## EXTRAIT DU DOCUMENT
------------------------------------

Tragédie lyrique en cinq actes et un prologue,
sur un livret de Henry Guichard d'Hérapines, contrôleur
des Bâtiments du roi, représentée, sans
succès, à l'Académie royale de musique, le 21
(ou le 23) janvier 1703, avec une distribution réunissant
Cochereau (Orphée), Mlle Clément (La Seine),
Thévenard et Desvoyes (Deux Sauvages), Mlle Cochereau,
Dupérey et Loignon (Bergères) pour le prologue,
Hardouin (Urilas), Mlle Desmatins (Circé), Mlle Clément
(Euphrosine), Mlle Maupin (Pénélope), Mlle Lallemand
(Céphalie), Mlle Loignon (Junon), Thévenard (Ulysse),
Chopelet (Euryloque), Mlle Clément (une Nymphe), Boutelou
(Mercure), Cochereau (Télémaque), Mlle D'Humé
(Pallas).
Le livret fut édité par Ballard en 1703,
avec une partition réduite ne comportant pas les trois parties
d'alto de l'orchestre, ni les deux parties de haute-contre et de
ténor du choeur. La bibliothèque d'Uppsala, en
Suède, détient par ailleurs un jeu de parties
séparées manuscrites ne figurant pas dans
l'édition Ballard.
Le livret conservé à la BNF comporte la
mention manuscrite : « la musique (…) ou il y a très
peu de bon et cet opéra est des plus mauvais / les parolles
sont de (..) Guichard et elles ne sont pas supportables
».
Selon certaines sources, il n'y aurait eu qu'une
représentation, interrompue par les sifflets du public. Selon d'autres, il y aurait eu cinq ou six
représentations.
Quelques extraits furent
intégrés en 1704 dans Télémaque, ou les Fragments des
modernes, par André Campra et
Danchet.

------------------------------------

## DONNÉES EXTRAITES
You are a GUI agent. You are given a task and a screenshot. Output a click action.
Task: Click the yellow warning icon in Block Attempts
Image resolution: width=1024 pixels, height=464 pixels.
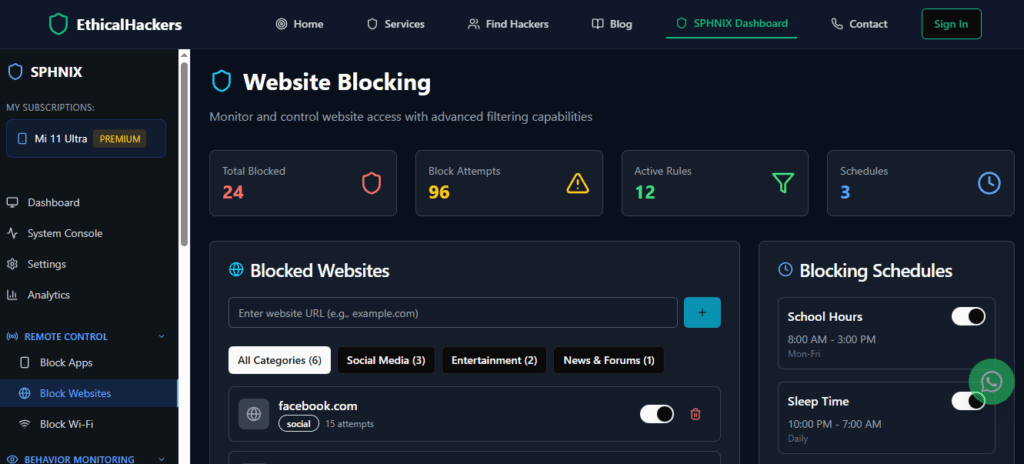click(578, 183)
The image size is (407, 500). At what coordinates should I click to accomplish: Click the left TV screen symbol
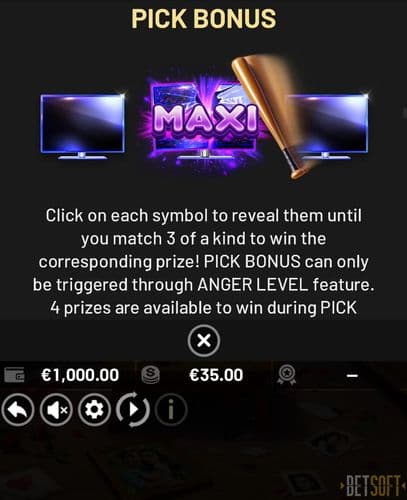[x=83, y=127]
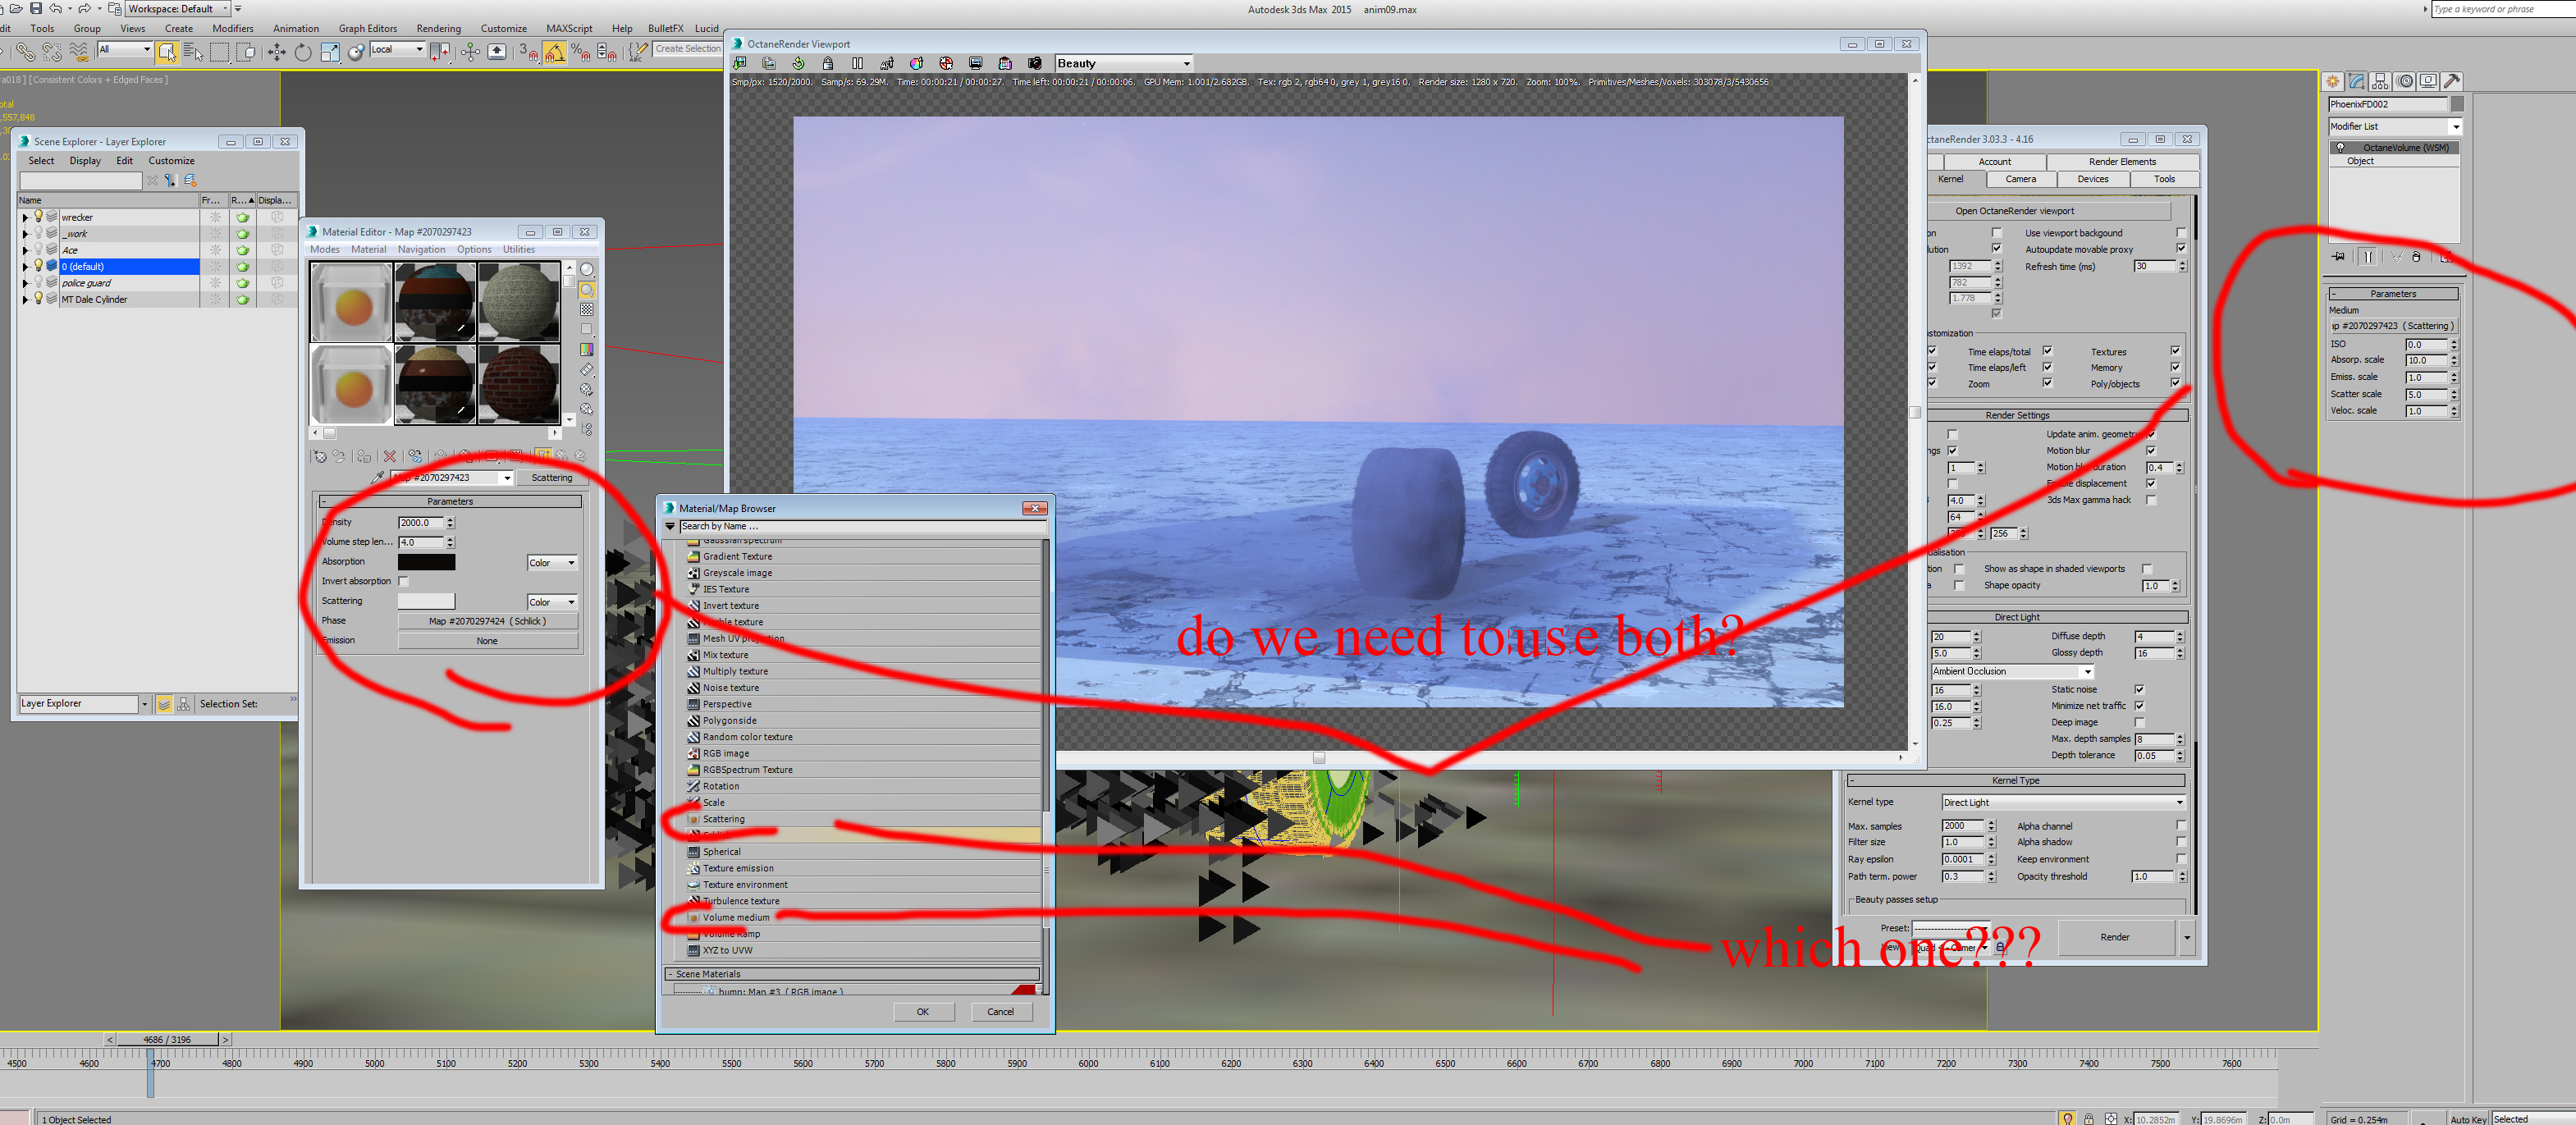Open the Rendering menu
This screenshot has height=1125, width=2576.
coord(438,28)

------------------------------------

## CONSIGNE
Reproduisez mot pour mot le passage de l'extrait du document qui commence aux mots « Le livret fut » et s'arrête après « l'édition Ballard. ».

## RÉPONSE FINALE
Le livret fut édité par Ballard en 1703,
avec une partition réduite ne comportant pas les trois parties
d'alto de l'orchestre, ni les deux parties de haute-contre et de
ténor du choeur. La bibliothèque d'Uppsala, en
Suède, détient par ailleurs un jeu de parties
séparées manuscrites ne figurant pas dans
l'édition Ballard.